Thousands of hotel rooms are set to open in Mecca as a flood of international operators prepare to open or expand their presence in the holy city.
More than 6,000 rooms are currently under construction, adding to the existing 61,000 rooms in the Saudi Arabian city, according to tophotelprojects.com.
Dubai-based Emaar has become the latest international operator to move in to the market, having just started the handover of the country's first five-star fully serviced homes in the Mecca Clock Tower, overlooking the Kaaba and Masjid Al Haram, or Grand Mosque.
The 316-apartment Emaar Residences property is located on levels 30 to 41 of the clock tower, a Fairmont Hotel and one of the world's tallest hotel towers.
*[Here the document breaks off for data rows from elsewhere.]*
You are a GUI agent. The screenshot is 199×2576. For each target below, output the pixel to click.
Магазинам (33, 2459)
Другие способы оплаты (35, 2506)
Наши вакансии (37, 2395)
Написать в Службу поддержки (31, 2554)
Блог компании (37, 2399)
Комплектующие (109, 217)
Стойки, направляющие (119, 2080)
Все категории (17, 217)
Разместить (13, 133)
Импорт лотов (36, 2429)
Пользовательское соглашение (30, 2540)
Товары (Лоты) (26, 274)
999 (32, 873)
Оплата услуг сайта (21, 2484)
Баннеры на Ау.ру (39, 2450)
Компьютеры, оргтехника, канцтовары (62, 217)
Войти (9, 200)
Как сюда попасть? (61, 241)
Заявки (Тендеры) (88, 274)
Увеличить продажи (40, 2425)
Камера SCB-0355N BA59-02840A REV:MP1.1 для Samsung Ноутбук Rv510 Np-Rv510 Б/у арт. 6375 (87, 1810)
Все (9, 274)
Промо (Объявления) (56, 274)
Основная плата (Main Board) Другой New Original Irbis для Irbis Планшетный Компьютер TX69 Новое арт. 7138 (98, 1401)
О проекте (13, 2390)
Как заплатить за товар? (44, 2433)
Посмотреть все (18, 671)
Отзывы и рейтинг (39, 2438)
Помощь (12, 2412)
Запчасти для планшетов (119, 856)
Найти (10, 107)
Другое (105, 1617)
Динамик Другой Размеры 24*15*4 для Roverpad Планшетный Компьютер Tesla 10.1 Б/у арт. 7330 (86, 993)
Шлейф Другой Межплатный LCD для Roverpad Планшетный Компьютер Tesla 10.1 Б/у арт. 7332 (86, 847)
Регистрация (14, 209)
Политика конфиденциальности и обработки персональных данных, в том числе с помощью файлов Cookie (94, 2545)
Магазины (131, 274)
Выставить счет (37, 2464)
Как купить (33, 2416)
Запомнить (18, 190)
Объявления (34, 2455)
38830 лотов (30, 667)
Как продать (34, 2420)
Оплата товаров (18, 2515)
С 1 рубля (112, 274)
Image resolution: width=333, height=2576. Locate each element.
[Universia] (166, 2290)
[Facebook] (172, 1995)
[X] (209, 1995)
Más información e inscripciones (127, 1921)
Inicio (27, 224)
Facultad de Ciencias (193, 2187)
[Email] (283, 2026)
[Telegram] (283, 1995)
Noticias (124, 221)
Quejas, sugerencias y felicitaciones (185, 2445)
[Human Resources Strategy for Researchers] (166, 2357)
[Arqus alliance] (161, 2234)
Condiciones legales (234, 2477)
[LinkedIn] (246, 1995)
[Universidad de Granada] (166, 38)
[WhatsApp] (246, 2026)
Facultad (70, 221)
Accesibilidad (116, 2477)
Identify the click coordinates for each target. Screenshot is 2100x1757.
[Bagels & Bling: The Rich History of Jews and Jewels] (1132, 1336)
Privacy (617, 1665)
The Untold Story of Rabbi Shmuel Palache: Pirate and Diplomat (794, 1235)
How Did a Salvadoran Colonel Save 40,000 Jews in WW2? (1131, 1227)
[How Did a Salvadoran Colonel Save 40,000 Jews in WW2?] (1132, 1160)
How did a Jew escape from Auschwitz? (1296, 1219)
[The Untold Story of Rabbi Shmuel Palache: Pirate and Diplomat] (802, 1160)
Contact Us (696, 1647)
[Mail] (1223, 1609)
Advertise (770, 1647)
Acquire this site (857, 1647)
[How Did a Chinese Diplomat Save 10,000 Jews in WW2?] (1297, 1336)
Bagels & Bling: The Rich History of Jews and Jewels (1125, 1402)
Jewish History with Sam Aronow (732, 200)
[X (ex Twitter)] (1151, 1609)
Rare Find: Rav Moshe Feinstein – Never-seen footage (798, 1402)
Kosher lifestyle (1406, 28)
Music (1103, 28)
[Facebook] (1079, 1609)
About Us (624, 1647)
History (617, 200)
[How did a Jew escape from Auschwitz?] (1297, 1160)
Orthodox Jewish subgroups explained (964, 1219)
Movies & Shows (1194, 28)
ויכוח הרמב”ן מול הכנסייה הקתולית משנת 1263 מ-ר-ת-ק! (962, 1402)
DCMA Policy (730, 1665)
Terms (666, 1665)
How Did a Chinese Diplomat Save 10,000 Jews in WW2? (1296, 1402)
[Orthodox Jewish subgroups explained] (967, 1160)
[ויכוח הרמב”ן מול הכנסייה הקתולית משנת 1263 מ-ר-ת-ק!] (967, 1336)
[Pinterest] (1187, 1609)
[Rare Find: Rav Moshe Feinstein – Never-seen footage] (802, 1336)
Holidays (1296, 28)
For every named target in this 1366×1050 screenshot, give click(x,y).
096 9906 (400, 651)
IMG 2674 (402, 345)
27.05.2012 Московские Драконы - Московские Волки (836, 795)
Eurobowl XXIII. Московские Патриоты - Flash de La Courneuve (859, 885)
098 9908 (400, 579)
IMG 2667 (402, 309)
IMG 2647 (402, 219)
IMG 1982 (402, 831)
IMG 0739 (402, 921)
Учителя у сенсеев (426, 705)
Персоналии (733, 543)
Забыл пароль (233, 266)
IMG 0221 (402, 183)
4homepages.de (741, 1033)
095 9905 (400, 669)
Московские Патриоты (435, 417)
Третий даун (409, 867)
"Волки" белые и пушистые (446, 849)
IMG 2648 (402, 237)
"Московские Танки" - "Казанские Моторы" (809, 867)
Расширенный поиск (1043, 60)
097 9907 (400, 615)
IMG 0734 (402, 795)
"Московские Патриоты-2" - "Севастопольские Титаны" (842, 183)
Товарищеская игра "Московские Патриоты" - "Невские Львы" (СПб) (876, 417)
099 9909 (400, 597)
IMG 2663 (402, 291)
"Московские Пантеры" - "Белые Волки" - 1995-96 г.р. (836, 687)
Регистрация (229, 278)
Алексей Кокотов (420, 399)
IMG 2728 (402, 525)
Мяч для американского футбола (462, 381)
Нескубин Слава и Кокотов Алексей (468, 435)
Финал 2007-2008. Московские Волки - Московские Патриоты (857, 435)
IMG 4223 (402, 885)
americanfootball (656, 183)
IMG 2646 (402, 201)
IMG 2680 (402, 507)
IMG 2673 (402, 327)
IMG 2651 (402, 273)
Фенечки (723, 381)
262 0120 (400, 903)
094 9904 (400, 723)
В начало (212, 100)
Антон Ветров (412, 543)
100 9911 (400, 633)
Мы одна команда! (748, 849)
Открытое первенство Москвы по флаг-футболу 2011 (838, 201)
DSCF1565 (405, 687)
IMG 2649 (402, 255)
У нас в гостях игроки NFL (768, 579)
"It gives us tremendous pride to commence the handover … during the holy month of Ramadan," said Ahmad Al Matrooshi, the managing director. "These five-star serviced apartments, a first of its kind in the kingdom, are designed to provide an inspiring experience for residents, who visit or stay in the holy city of Mecca."
Room rates have been rising in the city since 2009, according to Gabriel Matar, Jones Lang LaSalle's regional director for the hotels and hospitality group.
They tend to reach a peak during certain times of the year, such as at Haj and in Ramadan due to the pressure placed on accommodation by pilgrims, but rates may not rise in the same way this year, he said.
"You need to keep in mind that the volume of the business is highly dependent on the number of visas that are given by the authorities," said Mr Matar.
"This year there has been a decision … to reduce the number of visas by 50 per cent for domestic pilgrims and 20 per cent for international pilgrims and this is related to the works that are under way on the [Grand Mosque]," he added.
Rates will likely resume their upwards trend after Ramadan and Haj, he said, but some analysts argue that the increasing hotel supply could bring down the cost of staying in the city - albeit modestly.
"There could be an impact on the rates, but I don't think the rates are going to slump or drop down drastically. It could come down to a slightly more reasonable level," said Rashid Aboobacker, a senior consultant with Tri Hospitality Consulting.
Others say the dips will not be permanent.
"Likely there will be a few stops probably when you have many hotels entering the market," said Mr Matar. "But the trend is there is no sufficient supply and you have the potential of demand, which is today untapped."